Products & subscriptions

  • Retention is non-negotiable. If your LTV math depends on repeat purchase, push retention to 20–25% even at small stages.
  • Always-On = pixels installed everywhere + a healthy email list. SEO matters less for most product brands than you think.
  • Push-Hard or Land-Grab only with a tested margin floor — burning to acquire customers at a loss kills more brands than slow growth ever has.
  • Watch CAC weekly, not monthly. Ad markets shift fast — the calculator gives you the budget, your platform tells you whether to keep spending it.
Brick & Mortar

Shops, restaurants, storefronts

  • 80% of Always-On goes to Google Business Profile (photos, posts, reviews, hours). It's the single biggest local-discovery lever you have.
  • Avoid expensive ad channels. If you can't be sure the customer is local, don't spend on it. Meta geo-targeting beats Google search for most B&M shops.
  • Retention bucket = neighborhood list-building. Get emails or SMS opt-ins at the counter. Cheapest customer is the one already inside.
  • Push-Hard mode for B&M means events, partnerships, and PR — not bigger ad budgets. The math is the same, the spend just looks different.
Agency Owners

Agencies, consultants, freelancers

  • Retention bucket = client expansion, not loyalty programs. Account reviews, scope-up proposals, quarterly check-ins.
  • Brand bucket is referral generation. Conference talks, podcast guesting, content that travels. Skip the swag.
  • Stretch the payback window to 90 days. Agency sales cycles are longer; don't kill campaigns before they can land.
  • Acquisition bucket for agencies is almost always outbound (cold email, LinkedIn) plus warm-network referrals — not paid ads.
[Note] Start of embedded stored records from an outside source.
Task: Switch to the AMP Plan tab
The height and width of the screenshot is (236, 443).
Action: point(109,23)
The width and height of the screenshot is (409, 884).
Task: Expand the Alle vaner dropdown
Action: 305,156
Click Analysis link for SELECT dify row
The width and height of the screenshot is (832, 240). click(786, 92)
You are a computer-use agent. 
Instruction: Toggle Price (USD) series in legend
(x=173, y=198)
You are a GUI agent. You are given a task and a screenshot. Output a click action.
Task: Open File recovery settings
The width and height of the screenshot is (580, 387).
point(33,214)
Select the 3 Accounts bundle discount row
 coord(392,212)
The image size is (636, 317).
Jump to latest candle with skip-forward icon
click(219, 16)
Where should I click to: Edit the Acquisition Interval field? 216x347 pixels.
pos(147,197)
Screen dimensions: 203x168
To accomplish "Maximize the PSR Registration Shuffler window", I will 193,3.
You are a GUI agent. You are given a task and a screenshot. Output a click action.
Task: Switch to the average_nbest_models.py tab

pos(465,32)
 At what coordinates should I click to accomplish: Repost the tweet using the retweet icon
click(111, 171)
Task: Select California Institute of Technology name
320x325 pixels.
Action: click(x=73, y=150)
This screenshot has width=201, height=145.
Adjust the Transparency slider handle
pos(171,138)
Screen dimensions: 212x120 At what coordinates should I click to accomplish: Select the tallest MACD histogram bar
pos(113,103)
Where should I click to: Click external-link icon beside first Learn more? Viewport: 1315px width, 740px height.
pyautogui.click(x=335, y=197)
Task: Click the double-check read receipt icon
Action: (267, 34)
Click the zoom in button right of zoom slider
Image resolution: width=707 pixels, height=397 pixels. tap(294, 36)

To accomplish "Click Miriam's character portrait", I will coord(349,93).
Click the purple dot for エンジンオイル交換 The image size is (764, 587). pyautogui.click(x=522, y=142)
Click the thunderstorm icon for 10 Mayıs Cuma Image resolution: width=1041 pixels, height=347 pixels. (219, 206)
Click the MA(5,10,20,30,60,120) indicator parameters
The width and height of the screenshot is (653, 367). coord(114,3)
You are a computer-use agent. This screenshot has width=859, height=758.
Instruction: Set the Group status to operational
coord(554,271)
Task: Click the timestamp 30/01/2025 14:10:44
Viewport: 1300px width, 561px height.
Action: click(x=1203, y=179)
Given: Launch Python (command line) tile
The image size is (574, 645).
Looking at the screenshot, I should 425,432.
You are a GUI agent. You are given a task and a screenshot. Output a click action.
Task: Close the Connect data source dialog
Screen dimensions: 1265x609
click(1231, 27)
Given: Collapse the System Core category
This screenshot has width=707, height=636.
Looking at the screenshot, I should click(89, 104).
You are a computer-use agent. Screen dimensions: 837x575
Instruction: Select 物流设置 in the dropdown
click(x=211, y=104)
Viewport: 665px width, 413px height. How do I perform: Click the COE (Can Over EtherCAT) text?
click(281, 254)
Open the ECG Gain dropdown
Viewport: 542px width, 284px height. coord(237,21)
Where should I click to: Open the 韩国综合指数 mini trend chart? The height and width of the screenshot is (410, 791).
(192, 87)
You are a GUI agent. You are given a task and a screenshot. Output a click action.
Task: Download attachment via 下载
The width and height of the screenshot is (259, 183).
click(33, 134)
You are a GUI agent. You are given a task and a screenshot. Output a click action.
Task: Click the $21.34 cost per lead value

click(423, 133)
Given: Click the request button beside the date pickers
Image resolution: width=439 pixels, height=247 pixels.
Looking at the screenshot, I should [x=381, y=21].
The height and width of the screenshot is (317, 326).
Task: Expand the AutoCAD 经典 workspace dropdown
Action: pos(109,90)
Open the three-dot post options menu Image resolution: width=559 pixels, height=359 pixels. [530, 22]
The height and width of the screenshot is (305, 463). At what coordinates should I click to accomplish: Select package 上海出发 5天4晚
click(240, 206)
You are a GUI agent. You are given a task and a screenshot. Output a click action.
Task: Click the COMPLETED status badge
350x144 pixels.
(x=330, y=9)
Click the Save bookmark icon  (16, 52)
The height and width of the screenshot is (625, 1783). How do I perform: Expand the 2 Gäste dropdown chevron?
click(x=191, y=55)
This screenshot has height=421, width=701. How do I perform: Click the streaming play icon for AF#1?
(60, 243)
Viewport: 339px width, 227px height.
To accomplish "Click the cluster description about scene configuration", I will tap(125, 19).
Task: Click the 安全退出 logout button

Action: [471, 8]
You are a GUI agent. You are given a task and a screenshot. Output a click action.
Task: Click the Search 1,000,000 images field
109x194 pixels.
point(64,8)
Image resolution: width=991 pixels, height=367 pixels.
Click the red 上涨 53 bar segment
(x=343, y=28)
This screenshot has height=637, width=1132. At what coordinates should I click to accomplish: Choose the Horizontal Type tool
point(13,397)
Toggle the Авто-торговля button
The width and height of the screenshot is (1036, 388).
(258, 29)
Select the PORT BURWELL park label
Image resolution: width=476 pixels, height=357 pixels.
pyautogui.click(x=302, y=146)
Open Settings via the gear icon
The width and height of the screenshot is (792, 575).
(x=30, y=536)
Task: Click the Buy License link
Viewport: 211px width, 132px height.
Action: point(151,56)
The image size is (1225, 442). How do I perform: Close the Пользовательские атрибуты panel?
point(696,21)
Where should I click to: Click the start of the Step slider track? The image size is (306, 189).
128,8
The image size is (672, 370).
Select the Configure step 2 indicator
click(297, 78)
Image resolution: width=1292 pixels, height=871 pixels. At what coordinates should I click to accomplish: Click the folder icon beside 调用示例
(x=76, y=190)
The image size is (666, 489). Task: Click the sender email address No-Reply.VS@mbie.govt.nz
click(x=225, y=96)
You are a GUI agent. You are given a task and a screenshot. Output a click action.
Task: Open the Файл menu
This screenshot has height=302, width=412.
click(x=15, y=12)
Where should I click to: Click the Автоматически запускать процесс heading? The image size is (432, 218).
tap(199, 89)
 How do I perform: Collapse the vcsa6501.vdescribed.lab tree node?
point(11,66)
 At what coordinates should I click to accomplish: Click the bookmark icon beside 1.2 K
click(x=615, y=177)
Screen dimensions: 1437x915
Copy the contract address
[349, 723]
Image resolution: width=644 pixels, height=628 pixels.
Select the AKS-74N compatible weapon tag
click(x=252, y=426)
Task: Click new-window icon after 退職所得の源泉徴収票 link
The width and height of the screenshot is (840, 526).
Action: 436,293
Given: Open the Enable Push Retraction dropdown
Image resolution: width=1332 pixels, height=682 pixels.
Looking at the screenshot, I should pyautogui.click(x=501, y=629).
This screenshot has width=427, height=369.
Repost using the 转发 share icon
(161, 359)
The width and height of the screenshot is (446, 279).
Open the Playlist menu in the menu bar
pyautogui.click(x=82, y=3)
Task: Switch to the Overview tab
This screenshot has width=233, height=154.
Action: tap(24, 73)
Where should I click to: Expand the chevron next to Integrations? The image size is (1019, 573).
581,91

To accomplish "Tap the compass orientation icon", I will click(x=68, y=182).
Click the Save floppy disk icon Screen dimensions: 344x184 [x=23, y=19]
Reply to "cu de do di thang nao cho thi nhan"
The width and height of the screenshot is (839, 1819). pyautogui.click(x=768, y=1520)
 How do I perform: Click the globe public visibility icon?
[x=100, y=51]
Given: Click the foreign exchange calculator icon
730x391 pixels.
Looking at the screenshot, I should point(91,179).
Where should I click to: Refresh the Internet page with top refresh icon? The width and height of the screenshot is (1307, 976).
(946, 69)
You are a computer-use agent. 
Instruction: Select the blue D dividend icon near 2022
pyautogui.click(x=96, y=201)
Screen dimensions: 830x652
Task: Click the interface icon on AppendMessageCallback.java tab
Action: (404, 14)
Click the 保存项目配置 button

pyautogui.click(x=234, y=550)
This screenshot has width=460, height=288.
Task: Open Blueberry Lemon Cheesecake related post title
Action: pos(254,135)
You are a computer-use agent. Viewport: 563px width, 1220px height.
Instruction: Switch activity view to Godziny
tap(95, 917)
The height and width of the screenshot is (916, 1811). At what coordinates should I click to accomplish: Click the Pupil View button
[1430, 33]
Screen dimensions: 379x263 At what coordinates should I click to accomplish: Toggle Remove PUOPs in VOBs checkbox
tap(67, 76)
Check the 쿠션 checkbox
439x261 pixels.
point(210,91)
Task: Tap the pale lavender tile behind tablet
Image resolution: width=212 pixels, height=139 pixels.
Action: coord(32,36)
5 mistakes that blow up the number.

The calculator is only as honest as your inputs and your discipline. Avoid these and the math works.

Mistake 01

Using your best month as the revenue input

One blockbuster July doesn't mean your business does July numbers every month. Use trailing 90-day average. Honest input, honest output. Optimistic input, blown budget by Q4.

Mistake 02

Forgetting gross margin

Top-line revenue lies. A $40K-revenue product business at 18% margin can't spend like a $40K-revenue service business at 70%. Use real margin after cost of goods or delivery — the calculator handles the rest.

Mistake 03

Counting salaries and software as marketing spend

This number is for variable marketing dollars — the spend you could pause next month if you had to. Don't fold a marketing manager's salary or your HubSpot bill in here. Track those separately as fixed costs.

Mistake 04

Not tracking the payback target

The payback number is the whole point. Every campaign you run should be answerable to it. If you don't know whether your spend came back inside the window, you don't have a budget — you have a wishlist.

Mistake 05

Reallocating mid-month

Marketing returns are volatile by week and stable by month. Don't pull money out of a bucket because last Thursday was bad. Decide the split at the start, hold the line for 30 days, then adjust based on actual results.

Mistake 06 · Bonus

Treating the number as a floor instead of a ceiling

"Spend up to $X" is the upper bound of what's defensible. If you're new to spending or new to a channel, start at the conservative end. Spend isn't a competition — return on spend is.